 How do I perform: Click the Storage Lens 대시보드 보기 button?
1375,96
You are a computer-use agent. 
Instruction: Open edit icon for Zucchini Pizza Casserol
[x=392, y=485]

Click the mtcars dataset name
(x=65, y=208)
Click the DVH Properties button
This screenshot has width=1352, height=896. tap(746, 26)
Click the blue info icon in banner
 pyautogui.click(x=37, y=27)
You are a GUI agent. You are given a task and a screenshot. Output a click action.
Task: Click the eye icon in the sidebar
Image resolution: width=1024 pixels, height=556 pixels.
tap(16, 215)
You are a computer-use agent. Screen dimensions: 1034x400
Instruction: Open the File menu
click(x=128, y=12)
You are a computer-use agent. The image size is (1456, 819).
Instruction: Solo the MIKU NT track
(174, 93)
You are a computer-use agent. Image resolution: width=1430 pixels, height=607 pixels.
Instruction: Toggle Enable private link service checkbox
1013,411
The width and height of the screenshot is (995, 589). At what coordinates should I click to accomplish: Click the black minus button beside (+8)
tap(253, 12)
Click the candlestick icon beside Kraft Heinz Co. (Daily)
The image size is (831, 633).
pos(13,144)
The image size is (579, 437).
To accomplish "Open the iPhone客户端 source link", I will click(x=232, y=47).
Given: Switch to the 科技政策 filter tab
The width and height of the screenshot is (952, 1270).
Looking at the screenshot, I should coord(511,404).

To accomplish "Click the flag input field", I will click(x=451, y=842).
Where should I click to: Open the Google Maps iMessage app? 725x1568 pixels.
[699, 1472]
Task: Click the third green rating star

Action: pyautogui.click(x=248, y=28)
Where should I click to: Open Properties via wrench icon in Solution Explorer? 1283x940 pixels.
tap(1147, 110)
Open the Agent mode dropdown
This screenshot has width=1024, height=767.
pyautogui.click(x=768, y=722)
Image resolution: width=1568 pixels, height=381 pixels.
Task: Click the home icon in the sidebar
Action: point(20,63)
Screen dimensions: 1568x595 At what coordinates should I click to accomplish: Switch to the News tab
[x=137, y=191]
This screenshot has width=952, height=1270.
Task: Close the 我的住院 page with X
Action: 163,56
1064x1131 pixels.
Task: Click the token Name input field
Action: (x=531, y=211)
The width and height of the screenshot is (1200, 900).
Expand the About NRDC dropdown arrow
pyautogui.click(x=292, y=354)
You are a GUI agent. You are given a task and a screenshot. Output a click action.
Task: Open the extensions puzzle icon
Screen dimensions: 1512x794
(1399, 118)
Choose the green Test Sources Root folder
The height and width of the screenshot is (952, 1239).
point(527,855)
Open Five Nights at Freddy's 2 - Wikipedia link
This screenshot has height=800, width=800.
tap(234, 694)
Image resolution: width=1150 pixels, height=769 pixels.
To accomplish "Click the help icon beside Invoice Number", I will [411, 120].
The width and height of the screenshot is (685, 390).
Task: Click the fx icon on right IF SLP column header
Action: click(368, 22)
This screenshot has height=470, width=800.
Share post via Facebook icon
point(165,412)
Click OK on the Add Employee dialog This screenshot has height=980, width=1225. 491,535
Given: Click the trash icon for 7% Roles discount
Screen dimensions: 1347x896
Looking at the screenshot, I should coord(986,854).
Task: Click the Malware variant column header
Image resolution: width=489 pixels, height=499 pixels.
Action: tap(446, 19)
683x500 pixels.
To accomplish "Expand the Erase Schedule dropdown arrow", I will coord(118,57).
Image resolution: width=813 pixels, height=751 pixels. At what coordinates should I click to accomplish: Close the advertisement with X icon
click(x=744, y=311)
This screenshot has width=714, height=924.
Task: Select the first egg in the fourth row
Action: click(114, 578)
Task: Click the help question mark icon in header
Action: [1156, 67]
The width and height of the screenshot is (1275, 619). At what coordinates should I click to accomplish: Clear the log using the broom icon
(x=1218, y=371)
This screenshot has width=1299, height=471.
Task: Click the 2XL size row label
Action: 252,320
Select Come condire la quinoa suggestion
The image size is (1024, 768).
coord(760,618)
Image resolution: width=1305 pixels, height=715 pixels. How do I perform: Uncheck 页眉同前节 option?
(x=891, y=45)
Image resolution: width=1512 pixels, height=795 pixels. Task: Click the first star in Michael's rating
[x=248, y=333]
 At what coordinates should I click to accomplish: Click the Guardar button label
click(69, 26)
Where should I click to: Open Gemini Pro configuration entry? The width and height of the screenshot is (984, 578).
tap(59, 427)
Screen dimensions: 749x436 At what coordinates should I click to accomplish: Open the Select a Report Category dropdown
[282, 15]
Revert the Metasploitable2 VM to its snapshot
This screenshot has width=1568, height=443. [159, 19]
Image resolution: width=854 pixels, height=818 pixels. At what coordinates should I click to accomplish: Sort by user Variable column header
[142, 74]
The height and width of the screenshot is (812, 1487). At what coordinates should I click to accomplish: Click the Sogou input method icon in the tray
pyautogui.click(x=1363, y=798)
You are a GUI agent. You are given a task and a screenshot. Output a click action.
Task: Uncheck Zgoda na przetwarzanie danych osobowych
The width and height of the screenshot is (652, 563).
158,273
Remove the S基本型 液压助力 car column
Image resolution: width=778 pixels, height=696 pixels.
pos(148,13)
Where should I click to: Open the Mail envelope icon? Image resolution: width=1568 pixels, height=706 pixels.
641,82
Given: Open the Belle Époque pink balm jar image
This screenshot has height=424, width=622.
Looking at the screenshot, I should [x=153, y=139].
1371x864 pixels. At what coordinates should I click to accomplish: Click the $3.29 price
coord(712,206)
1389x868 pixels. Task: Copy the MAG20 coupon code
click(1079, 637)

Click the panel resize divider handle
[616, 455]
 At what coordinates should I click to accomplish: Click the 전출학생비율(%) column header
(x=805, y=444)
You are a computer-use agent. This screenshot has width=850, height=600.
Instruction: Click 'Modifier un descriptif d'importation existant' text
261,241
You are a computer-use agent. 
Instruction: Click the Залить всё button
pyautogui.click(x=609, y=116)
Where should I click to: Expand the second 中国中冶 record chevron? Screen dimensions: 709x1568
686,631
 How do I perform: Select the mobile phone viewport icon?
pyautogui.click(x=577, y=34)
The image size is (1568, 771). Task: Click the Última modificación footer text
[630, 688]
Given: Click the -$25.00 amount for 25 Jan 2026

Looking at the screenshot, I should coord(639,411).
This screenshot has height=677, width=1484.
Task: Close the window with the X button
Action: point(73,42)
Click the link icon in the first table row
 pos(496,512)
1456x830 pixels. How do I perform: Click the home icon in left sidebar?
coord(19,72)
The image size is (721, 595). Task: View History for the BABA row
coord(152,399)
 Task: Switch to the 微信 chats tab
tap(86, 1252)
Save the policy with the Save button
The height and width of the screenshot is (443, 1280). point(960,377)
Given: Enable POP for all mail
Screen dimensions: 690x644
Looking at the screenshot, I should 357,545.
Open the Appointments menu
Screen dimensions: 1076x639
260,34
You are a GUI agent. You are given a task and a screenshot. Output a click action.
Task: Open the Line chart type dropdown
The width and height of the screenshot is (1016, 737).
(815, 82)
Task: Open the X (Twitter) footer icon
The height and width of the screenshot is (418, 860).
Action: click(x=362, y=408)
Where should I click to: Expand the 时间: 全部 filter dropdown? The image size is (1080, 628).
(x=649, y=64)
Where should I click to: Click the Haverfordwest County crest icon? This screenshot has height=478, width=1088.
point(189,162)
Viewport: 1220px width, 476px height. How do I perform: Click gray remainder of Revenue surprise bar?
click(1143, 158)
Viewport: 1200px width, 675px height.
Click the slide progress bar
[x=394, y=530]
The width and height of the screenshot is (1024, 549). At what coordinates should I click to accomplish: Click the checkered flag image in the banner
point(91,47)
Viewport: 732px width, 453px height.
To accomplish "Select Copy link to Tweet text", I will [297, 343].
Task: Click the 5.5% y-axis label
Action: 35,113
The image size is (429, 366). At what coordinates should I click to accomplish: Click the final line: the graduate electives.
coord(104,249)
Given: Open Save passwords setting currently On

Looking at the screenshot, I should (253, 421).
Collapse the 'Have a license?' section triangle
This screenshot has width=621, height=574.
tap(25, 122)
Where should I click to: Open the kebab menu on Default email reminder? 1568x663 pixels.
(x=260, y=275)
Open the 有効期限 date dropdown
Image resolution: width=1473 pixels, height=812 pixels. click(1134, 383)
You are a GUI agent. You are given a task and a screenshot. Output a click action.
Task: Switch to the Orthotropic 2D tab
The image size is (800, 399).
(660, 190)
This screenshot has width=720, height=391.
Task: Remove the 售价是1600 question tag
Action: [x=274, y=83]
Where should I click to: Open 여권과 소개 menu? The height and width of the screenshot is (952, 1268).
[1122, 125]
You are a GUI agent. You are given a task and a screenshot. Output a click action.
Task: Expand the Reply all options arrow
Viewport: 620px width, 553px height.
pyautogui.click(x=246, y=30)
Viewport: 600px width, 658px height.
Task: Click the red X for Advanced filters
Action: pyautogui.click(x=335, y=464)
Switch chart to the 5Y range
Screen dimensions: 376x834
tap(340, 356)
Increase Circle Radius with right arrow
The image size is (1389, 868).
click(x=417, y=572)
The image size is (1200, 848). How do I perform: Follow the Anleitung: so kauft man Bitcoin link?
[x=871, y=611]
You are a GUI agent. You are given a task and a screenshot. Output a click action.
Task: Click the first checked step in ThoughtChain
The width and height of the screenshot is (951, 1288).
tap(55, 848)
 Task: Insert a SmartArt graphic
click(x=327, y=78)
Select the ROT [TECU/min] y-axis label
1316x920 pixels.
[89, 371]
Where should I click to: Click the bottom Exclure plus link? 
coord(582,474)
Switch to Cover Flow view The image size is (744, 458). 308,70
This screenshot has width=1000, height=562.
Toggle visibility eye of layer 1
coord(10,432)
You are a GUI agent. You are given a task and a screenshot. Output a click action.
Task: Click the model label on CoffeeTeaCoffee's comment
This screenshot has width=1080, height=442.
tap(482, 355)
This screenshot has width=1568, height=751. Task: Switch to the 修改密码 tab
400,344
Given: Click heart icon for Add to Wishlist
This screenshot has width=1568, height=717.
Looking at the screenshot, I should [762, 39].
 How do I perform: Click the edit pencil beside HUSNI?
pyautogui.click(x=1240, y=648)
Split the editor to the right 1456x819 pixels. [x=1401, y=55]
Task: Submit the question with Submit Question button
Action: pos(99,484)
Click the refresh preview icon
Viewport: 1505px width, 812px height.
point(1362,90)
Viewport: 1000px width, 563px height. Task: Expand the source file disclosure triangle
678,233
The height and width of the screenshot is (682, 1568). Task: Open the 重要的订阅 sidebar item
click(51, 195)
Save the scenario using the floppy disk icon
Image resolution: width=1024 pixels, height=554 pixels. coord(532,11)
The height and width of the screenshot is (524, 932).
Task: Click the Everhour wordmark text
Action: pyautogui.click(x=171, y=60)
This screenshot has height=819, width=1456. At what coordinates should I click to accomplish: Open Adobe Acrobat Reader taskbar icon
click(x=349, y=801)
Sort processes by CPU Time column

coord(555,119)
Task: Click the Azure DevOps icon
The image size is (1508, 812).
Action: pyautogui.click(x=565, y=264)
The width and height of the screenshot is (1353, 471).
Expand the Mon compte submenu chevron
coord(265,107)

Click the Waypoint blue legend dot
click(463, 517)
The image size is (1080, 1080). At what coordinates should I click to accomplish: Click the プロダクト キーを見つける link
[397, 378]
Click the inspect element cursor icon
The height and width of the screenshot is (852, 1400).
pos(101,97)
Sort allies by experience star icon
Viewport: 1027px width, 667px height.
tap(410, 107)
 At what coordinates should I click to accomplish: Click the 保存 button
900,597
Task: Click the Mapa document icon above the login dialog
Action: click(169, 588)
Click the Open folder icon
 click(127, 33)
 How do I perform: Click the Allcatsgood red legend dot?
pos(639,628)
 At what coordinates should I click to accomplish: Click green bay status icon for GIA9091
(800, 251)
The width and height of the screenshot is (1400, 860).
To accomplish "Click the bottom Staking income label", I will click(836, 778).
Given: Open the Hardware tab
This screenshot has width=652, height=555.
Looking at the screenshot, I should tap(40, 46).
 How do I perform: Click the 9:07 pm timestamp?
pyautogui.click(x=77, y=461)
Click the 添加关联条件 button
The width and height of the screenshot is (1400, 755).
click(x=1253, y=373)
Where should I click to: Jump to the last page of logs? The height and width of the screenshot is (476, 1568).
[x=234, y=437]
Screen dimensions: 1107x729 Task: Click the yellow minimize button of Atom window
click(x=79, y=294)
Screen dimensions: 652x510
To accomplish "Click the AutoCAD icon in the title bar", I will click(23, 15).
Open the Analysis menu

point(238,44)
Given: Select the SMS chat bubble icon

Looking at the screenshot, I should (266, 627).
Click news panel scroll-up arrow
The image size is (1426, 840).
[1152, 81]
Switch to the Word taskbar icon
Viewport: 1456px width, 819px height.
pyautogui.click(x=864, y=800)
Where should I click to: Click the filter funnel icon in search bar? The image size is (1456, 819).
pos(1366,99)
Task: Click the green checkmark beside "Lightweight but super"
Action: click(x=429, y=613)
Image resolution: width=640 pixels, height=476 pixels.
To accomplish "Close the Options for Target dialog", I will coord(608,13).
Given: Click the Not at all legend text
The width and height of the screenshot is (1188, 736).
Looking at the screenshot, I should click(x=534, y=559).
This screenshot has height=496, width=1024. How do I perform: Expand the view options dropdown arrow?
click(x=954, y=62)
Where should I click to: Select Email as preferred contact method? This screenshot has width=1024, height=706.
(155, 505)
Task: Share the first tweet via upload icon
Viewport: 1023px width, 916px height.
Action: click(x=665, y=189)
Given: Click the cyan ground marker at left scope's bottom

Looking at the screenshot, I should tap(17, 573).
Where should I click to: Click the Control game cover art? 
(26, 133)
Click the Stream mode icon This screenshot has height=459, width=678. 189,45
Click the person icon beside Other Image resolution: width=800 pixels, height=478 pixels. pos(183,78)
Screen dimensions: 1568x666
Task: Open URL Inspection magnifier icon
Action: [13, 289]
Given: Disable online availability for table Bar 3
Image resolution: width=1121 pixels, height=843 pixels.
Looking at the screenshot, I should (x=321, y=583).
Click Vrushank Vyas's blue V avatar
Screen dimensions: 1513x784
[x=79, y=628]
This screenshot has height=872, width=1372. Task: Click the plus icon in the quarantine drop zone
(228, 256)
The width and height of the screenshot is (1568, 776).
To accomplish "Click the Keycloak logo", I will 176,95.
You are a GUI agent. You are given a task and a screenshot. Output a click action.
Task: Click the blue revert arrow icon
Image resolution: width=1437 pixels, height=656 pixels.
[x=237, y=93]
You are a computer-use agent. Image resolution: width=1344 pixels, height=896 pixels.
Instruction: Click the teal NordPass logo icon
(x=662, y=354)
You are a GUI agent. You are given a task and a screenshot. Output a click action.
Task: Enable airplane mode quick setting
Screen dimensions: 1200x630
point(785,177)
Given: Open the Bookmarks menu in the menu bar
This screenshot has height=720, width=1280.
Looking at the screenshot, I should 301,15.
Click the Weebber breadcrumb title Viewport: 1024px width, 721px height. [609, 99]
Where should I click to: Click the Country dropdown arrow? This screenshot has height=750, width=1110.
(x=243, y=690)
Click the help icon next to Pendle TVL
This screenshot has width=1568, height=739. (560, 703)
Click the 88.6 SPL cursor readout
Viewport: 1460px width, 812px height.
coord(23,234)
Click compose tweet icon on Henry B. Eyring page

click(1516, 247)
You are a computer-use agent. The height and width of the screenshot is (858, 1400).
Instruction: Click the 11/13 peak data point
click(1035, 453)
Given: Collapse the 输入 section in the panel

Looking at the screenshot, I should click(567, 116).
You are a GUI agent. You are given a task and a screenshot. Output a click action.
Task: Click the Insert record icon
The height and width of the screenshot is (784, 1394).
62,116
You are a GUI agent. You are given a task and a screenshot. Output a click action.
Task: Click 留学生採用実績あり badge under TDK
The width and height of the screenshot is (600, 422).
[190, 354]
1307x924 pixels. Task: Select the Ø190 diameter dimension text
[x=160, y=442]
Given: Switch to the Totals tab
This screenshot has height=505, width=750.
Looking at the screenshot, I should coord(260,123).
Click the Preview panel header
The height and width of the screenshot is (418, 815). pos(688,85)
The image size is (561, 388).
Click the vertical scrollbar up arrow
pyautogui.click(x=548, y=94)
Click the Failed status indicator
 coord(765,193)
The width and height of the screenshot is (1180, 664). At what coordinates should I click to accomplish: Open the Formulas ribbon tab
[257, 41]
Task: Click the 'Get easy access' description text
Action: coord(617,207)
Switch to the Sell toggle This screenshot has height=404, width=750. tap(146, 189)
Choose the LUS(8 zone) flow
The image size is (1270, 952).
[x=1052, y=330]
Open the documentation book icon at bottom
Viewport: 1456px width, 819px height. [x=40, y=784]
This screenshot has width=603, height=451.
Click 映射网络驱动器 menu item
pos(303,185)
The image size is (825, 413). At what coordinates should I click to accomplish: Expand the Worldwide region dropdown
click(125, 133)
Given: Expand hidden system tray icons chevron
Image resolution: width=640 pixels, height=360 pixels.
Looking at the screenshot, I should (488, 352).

- [Work to be completed] Render the records starting at the line that contains "Given: Disable online" and ending at the line that contains "Click the Weebber" as a Markdown table with two columns, Row and Line. Number each row and leave out blank lines.

- [Finished exercise]
| Row | Line |
|---|---|
| 1 | Given: Disable online availability for table Bar 3 |
| 2 | Image resolution: width=1121 pixels, height=843 pixels. |
| 3 | Looking at the screenshot, I should (x=321, y=583). |
| 4 | Click Vrushank Vyas's blue V avatar |
| 5 | Screen dimensions: 1513x784 |
| 6 | [x=79, y=628] |
| 7 | This screenshot has height=872, width=1372. Task: Click the plus icon in the quarantine drop zone |
| 8 | (228, 256) |
| 9 | The width and height of the screenshot is (1568, 776). |
| 10 | To accomplish "Click the Keycloak logo", I will 176,95. |
| 11 | You are a GUI agent. You are given a task and a screenshot. Output a click action. |
| 12 | Task: Click the blue revert arrow icon |
| 13 | Image resolution: width=1437 pixels, height=656 pixels. |
| 14 | [x=237, y=93] |
| 15 | You are a computer-use agent. Image resolution: width=1344 pixels, height=896 pixels. |
| 16 | Instruction: Click the teal NordPass logo icon |
| 17 | (x=662, y=354) |
| 18 | You are a GUI agent. You are given a task and a screenshot. Output a click action. |
| 19 | Task: Enable airplane mode quick setting |
| 20 | Screen dimensions: 1200x630 |
| 21 | point(785,177) |
| 22 | Given: Open the Bookmarks menu in the menu bar |
| 23 | This screenshot has height=720, width=1280. |
| 24 | Looking at the screenshot, I should 301,15. |
| 25 | Click the Weebber breadcrumb title Viewport: 1024px width, 721px height. [609, 99] |